Een eerste vraag, voordat we het over het riskmanagement binnen de bank hebben. Ik lees mijn dochter vaak voor uit Bedtijdverhalen voor rebelse meisjes van Elena Favilli, met korte verhaaltjes over 100 vrouwen die iets bijzonders hebben gedaan, van Maria Curie tot Serena Williams. Vaak blijken ze op jonge leeftijd al over een bijzonder talent te beschikken, en slagen ze erin om – vaak tegen de tijdgeest in – dat talent te volgen. Toen ik mijn dochter vertelde over dit interview, vroeg ze zich af hoe dat met u zat. Had u op jonge leeftijd al enig idee dat u zo’n belangrijke rol zou gaan spelen in de financiële wereld? Waren daar aanwijzingen voor?
‘Ik denk niet dat ik op jonge leeftijd een bijzonder talent had en ik heb een gewone jeugd gehad. Ik geloof wel dat ieder mens talenten heeft en dat het mooi is als je die vindt en kunt volgen. Ik ben opgegroeid op een boerderij. Daar is mijn liefde voor de natuur geboren, en op een boerderij leer je ook samenwerken om samen de klus te klaren. Het idee van rentmeesterschap spreekt me erg aan: dat je als mens verantwoordelijkheden hebt richting de natuur, de samenleving, de toekomstige generaties.’
In de ruim vier en een half jaar dat u nu cro bij ABN AMRO bent, is die risk-functie behoorlijk veranderd. Hoe hebt u daar als leider aan bijgedragen?
‘Risk management en compliance zijn steeds belangrijkere onderwerpen geworden. Dat is inderdaad een behoorlijke verandering. Voor mij begint verandering altijd bij het definiëren van het waarom van die verandering. Wij hebben de verandering gekoppeld aan onze purpose Banking for better, for generations to come, de strategie waarin onze klanten centraal staan en onze rol in de samenleving, inclusief de rol van poortwachter.
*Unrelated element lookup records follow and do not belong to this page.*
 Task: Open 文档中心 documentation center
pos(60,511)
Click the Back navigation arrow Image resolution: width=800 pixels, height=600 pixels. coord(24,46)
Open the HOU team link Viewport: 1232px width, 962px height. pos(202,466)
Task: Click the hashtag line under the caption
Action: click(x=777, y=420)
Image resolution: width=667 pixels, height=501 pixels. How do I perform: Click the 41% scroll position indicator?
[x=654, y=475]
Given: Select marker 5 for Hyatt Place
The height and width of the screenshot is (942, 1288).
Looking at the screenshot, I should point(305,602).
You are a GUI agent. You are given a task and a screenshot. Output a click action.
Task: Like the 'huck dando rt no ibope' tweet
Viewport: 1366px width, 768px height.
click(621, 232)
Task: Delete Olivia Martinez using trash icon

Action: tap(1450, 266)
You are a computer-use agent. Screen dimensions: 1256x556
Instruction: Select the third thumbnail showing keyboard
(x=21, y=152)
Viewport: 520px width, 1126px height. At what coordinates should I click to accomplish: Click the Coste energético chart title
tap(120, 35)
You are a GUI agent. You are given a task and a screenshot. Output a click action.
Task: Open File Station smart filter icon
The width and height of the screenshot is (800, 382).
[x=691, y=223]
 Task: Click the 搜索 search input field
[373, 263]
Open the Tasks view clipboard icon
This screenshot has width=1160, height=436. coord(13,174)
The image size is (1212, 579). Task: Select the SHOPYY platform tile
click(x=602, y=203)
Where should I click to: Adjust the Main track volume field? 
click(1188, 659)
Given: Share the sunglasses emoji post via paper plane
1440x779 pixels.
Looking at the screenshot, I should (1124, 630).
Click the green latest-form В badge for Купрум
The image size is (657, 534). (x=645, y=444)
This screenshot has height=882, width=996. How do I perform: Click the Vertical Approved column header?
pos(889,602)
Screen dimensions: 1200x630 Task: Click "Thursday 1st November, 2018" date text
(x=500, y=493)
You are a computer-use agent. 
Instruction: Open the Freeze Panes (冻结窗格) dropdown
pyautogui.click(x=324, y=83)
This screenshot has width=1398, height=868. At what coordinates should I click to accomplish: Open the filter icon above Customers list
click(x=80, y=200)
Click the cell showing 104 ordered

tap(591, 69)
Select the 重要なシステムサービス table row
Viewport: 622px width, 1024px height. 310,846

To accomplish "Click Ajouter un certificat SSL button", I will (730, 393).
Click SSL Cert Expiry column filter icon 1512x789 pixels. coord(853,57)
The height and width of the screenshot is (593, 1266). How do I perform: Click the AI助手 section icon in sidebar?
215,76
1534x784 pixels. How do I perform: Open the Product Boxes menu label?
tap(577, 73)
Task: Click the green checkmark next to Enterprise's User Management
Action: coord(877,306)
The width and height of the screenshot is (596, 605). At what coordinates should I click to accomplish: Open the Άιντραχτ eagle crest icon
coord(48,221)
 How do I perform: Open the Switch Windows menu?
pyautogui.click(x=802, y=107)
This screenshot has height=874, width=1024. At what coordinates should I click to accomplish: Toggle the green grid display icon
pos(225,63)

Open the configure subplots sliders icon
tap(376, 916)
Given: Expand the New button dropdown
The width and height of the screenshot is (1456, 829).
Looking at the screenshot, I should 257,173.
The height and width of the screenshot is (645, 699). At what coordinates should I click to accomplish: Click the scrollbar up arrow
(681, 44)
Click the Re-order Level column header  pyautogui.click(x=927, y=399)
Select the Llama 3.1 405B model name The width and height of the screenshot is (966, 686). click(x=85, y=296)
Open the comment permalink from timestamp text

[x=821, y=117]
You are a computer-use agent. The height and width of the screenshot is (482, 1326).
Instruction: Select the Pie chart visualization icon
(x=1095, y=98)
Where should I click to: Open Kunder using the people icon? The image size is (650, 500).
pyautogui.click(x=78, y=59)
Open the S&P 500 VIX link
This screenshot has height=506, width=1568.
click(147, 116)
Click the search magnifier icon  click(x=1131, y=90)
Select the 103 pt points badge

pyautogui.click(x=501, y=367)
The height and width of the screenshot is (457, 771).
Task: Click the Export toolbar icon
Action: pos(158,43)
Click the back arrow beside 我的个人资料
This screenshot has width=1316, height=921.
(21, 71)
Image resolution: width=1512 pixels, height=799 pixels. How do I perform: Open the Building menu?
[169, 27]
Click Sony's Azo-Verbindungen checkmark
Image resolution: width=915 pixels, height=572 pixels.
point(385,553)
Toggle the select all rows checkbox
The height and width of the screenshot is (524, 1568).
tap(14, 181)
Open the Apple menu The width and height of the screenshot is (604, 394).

Dit operationaliseren we door naast organisatieverandering te werken aan cultuurverandering en gedrag, bijvoorbeeld door interne besluitvorming te toetsen aan de company values, aan risicohouding en compliance awareness. Dat heeft dus ook invloed op het HR-beleid, performance- en evaluatieprocessen, promoties, benoemingen – om maar enkele voorbeelden te noemen.’
Dat klinkt heel logisch, maar het kan geen makkelijke taak zijn geweest. Zo’n grote bank is immers een olietanker die niet makkelijk draait. Welke uitdagingen bent u tegengekomen?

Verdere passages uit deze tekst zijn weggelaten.